In the following visit (4 weeks), tooth #11 had shown obvious signs of reeruption with 1-2 mm of sound tooth structure can be seen coronal to the gingival margin (Figure 6). However, the labial surface of tooth #21 was noted to be exposed through the labial gingiva. This may be attributed to the labial eruption of tooth #21 coinciding with the direction of the intrusion axis. Additionally, the post/core was slightly mobile.

Therefore, the treatment plan was modified to immediately start orthodontics to adjust the alignment and actively pull the tooth simultaneously.

The mobile post/core was removed, the canal was filled with gutta-percha, and the tooth was restored with composite extending 4 mm into the canal.
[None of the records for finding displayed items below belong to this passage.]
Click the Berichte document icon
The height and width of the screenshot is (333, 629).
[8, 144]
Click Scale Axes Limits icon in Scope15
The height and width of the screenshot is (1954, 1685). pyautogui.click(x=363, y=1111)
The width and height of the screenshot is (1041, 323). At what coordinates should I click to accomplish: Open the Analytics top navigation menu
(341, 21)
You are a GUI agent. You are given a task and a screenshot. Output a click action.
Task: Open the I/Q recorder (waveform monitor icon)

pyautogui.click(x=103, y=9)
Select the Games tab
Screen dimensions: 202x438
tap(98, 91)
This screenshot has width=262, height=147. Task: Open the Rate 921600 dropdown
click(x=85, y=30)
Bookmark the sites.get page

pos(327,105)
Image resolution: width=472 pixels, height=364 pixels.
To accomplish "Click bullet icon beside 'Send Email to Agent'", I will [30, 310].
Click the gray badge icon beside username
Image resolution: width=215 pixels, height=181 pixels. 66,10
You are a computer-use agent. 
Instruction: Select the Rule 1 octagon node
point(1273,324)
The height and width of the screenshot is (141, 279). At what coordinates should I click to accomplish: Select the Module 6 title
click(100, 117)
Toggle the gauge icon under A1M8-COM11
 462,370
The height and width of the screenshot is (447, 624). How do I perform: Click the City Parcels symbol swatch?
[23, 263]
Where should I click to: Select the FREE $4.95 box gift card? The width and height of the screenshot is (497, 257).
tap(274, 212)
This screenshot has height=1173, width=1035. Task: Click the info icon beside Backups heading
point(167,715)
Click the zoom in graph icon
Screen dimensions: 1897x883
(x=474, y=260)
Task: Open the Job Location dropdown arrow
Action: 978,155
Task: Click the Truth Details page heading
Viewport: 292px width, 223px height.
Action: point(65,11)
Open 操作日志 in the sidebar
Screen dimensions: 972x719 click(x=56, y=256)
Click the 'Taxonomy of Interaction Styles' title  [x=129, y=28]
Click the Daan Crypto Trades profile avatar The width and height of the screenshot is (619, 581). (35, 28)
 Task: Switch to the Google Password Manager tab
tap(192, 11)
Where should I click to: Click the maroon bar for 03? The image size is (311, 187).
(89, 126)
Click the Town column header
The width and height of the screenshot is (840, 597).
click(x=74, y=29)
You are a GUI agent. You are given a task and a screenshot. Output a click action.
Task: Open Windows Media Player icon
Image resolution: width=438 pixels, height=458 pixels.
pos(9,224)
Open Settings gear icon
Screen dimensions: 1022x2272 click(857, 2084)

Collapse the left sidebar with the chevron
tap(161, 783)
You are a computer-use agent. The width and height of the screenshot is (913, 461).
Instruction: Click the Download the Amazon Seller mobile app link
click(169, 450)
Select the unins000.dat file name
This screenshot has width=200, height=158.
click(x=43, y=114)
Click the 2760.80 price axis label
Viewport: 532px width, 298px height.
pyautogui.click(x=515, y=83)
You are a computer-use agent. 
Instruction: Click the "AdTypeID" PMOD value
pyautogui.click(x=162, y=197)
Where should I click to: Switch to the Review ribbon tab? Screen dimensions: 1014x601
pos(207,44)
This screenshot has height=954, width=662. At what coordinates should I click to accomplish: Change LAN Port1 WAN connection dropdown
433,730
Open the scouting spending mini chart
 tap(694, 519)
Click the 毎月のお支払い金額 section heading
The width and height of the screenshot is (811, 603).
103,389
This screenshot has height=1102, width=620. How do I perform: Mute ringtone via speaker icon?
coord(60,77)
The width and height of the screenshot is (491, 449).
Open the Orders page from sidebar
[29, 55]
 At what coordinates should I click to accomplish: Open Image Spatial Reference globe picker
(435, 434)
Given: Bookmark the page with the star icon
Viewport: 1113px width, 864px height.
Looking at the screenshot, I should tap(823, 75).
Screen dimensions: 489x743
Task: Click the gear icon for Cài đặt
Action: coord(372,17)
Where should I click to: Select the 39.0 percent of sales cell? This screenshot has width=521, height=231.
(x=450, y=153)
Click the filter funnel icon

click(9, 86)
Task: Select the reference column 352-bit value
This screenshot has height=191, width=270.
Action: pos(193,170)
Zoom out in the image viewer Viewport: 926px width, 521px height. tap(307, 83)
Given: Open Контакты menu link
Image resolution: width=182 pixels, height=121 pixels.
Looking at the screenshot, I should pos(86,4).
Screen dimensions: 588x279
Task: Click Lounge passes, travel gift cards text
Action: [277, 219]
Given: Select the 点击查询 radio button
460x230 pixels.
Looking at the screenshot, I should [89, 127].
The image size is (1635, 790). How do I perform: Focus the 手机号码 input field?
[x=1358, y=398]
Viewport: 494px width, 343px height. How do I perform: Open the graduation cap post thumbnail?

A gingivectomy of the labial tissue was then performed with electrosurgery (PerFect TCS, Coltene, Cuyahoga Falls, OH, USA) to expose the sound tooth structure (Figure 7).

The patient was then referred to the orthodontic department for active extrusion. Brackets sized 0.022 slot (OC orthodontics, McMinnville, OR, USA) were passively bonded on the permanent maxillary incisors, and a stainless steel wire size was inserted (Figure 8).

Active extrusion was performed utilizing an elastic chain which exerted approximately 30 g of pulling force. Reactivation by replacing the elastic chain was carried out every 14 days until the desired extrusion was achieved. The total time for extrusion was two months, at which point 1-2 mm of supragingival sound tooth structure was gained (Figure 9). Following extrusion, a stabilization period of 12 weeks was performed to allow bone remodeling.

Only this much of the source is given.